In addition, negotiators disagreed over Boeing's proposed changes to existing health care and life insurance benefits.
The two camps couldn't even agree on how many people walked off the job yesterday. The company said that 15 to 20 percent of its technical work force arrived for work yesterday, while 20 to 25 percent of its engineers reported for duty. That means about 17,000 workers struck.
The engineering union estimated that 95 percent of the 22,600 covered workers struck yesterday.
The strike caps a fruitless yearlong effort to craft a three-year contract for the company's technical community. During that time, union members rejected two contract offers from the company. Last Wednesday, 51 percent of the voting engineers rejected Boeing's final offer, while 62 percent of the technical workers rejected the proposal.

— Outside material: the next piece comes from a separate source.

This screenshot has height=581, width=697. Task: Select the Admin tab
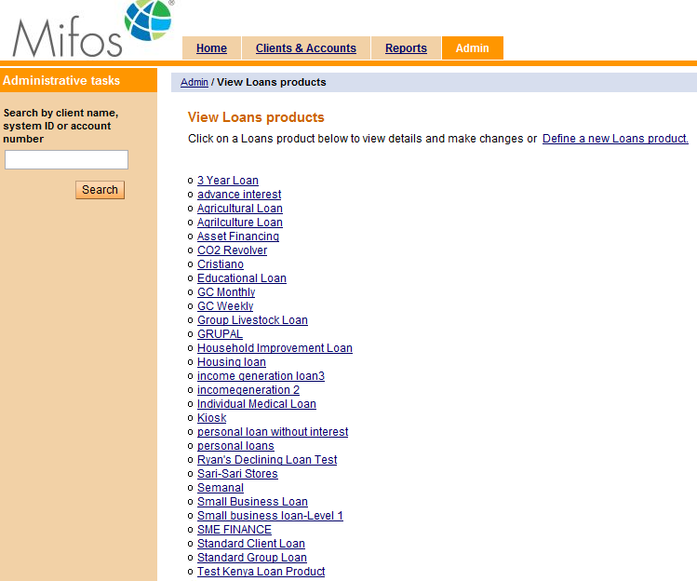pos(472,48)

Investors appeared only moderately concerned about Boeing's first strike in four years. Boeing's stock fell 2 points to close at 39. However, the stock fell on a day when the broader Dow Jones Industrial Average plunged 258.44 points to close at 10699.16.
"Boeing will try to act tough. They will cave a little bit," said a financial analyst, who requested anonymity. "We won't know the difference here on Wall Street."
Engineers pledged to change Wall Street's impression. Jeff Medina, who works on the company's weights and balances division, said the company won't be able to deliver any airplanes without engineers on-site to calibrate the weights and perform other tasks.
"Planes aren't going anywhere," Joseph Asaif said as he left Boeing's Flight Test Center and helped set up a 12-man picket team in the rain.
Boeing officials said they were still assessing the damage of the strike.
"It is too soon to tell. We will be assessing it in the days to come," said Peter Conte, a Boeing spokesman.
The labor dispute hasn't spread to the engineers and technicians in Wichita, Kan., according to Conte. That's because those workers are covered by a separate SPEEA contract.
As strike teams set up in front of Boeing plants throughout the Puget Sound region, negotiators said they had no plans to meet.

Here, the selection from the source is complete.